[11] It is singular how slowly, according to the observations of M. Cordier on the salt-mountain of Cardona in Spain (“Ann. des Mines, Transl. of Geolog. Mem.” by De la Beche, p. 60), salt is dissolved, where the amount of rain is supposed to be as much as 31·4 of an inch in the year. It is calculated that only five feet in thickness is dissolved in the course of a century.
[12] “Journal of Researches,” p. 444, first edit.
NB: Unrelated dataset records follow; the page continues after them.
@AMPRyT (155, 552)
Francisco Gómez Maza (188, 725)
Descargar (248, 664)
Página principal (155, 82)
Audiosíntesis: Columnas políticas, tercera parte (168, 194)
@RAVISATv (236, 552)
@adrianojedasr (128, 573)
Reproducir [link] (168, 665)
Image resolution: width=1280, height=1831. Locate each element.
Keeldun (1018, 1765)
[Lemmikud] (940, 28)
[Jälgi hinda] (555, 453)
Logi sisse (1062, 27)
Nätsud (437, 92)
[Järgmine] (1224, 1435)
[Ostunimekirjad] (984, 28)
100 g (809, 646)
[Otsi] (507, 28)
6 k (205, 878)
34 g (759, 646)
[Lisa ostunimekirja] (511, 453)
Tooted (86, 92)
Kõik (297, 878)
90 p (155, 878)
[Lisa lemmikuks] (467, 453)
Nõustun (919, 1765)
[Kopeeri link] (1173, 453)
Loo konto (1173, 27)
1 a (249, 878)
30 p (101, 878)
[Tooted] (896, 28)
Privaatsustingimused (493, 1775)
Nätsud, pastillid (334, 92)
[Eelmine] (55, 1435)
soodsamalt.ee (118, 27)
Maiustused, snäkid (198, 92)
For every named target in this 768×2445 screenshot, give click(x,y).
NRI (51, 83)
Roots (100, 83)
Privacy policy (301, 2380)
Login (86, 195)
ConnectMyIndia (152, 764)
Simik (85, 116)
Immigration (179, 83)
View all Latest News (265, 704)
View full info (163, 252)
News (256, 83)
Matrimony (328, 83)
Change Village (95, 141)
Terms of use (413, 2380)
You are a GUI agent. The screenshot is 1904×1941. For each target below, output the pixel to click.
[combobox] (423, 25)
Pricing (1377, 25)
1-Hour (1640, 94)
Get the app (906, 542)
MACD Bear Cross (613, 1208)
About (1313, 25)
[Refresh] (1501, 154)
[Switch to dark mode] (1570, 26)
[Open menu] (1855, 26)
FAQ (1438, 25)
[13] “Voyage,” etc., p. 102. M. d’Orbigny found this deposit intersected, in many places, by deep ravines, in which there was no salt. Streams must once, though historically unknown, have flowed in them; and M. d’Orbigny argues from the presence of undissolved salt over the whole surrounding country, that the streams must have arisen from rain or snow having fallen, not in the adjoining country, but on the now arid Cordillera. I may remark, that from having observed ruins of Indian buildings in absolutely sterile parts of the Chilian Cordillera (“Journal,” 2nd edit., p. 357), I am led to believe that the climate, at a time when Indian man inhabited this part of the continent, was in some slight degree more humid than it is at present.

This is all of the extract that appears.